The wind had lain down with Osler and me. Now and again it rose to hymn the night, which is, as anyone knows who’s slept outside in it, holier than the common day woven of distractions. If one turned out, I decided to send a print of the killing field to Grant to remind him of what death looked like, stripped of glamour and rhetoric. Sitting in his White House, he might have forgotten “the stark forms of existence.”
I know what you’re thinking, Jay. Your disapproval is written all over your face.
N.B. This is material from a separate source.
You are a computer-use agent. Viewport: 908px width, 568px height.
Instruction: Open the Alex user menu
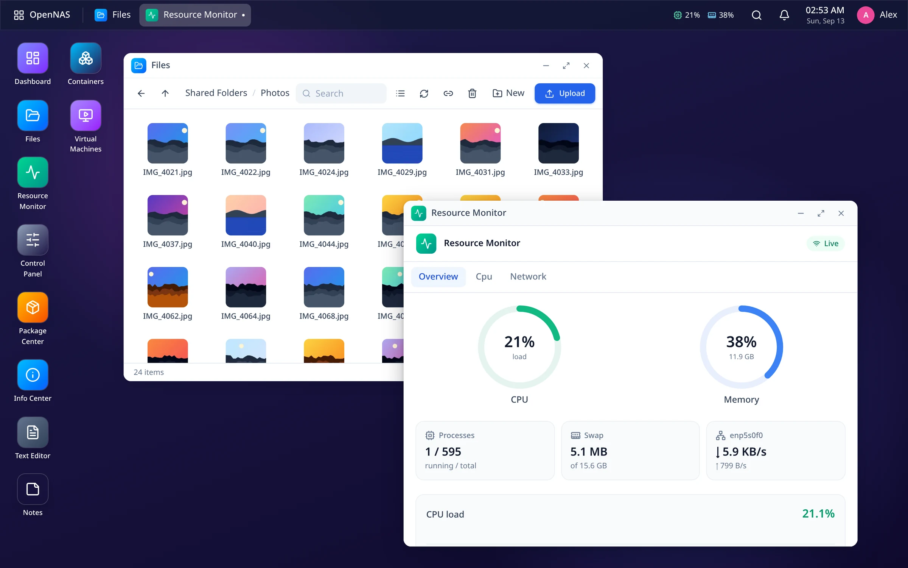(x=877, y=15)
Bear with me awhile longer, and then you can have your say.
Omaha, Nebraska, June — September 1870
Now that the Union Pacific was finished, Durant had no more need of the old Lincoln parlor car or its steward. I burned my white uniform and became William Jackson’s full-time assistant. I let my hair grow long and wore a beard like his, and I didn’t give a damn whether my fingernails were clean or not. We lived on board the “photographic car,” fitted out with berths, a trestle table, and upholstered chairs abandoned when a tent town erected along the right-of-way went bust. There was also a darkroom. I became skilled at printing negatives, retouching albumen prints, and hand-coloring stereopticon cards of the Wild West. Ordered by a Boston firm, the cards gave voyeurs back east something to gape at. It was hack work and oftentimes despicable, but Jackson depended on its income to finance his excursions.
While he was off taking pictures of Indians, I worked on the Boston job and on an album of prints for Durant, commemorating the Omaha depot. When I finished it, he handed me the camera’s bill of sale. I was nearly twenty-two and considered myself disenthralled at last, as Lincoln would have said. I’ve often wondered whether he would have advocated extermination, like Custer and Phil Sheridan; salvation, like the missionaries; or starvation, like Sherman, as the final solution to the Indian problem. (It was by Lincoln’s order that the Northern Ute were driven out of the Provo Valley onto a reservation.) Frankly, I didn’t see how to pacify them. We couldn’t pack them off to Africa the way we wanted to do the blacks. The Indians might have had good reason to kill us, but we couldn’t just doff our hats and offer them our scalps.
In June 1870, Durant sent Jackson to Colorado Territory to photograph the linking of the Denver Pacific to the new transcontinental railroad. Afterward, Jackson traveled by stage-coach the hundred miles to Denver City, where he’d been commissioned to make portraits of the mining millionaires Tabor, Croke, Patterson, and Campbell. They paid him, as they paid for everything, ostentatiously.
“Each handed me a hundred-dollar gold piece,” Jackson told me later. “Then each one lit a cigar with a hundred-dollar bill. I don’t think they meant to humiliate me, only to prove to one another that they were too rich to consider such sums anything more than a trifle.”
The money, along with what the recent stereopticon order brought in, would be enough to restock our plates and chemicals and to allow us to live like lords through the coming winter. Or so I thought. Jackson went out and got himself bathed, shaved, and massaged, replenished his supply of dried apricots, and bought a brand-new wool union suit for each of us at Omaha Dry Goods. The town had grown prosperous, and Geissinger, the store’s squint-eyed owner, had hired a painter to add emporium in gold letters to his sign. I wondered what had possessed Jackson to buy me new underwear, but I said nothing, knowing how much he liked to appear mysterious. Jackson would have made an excellent shaman or a Moslem fakir, depending on the hemisphere.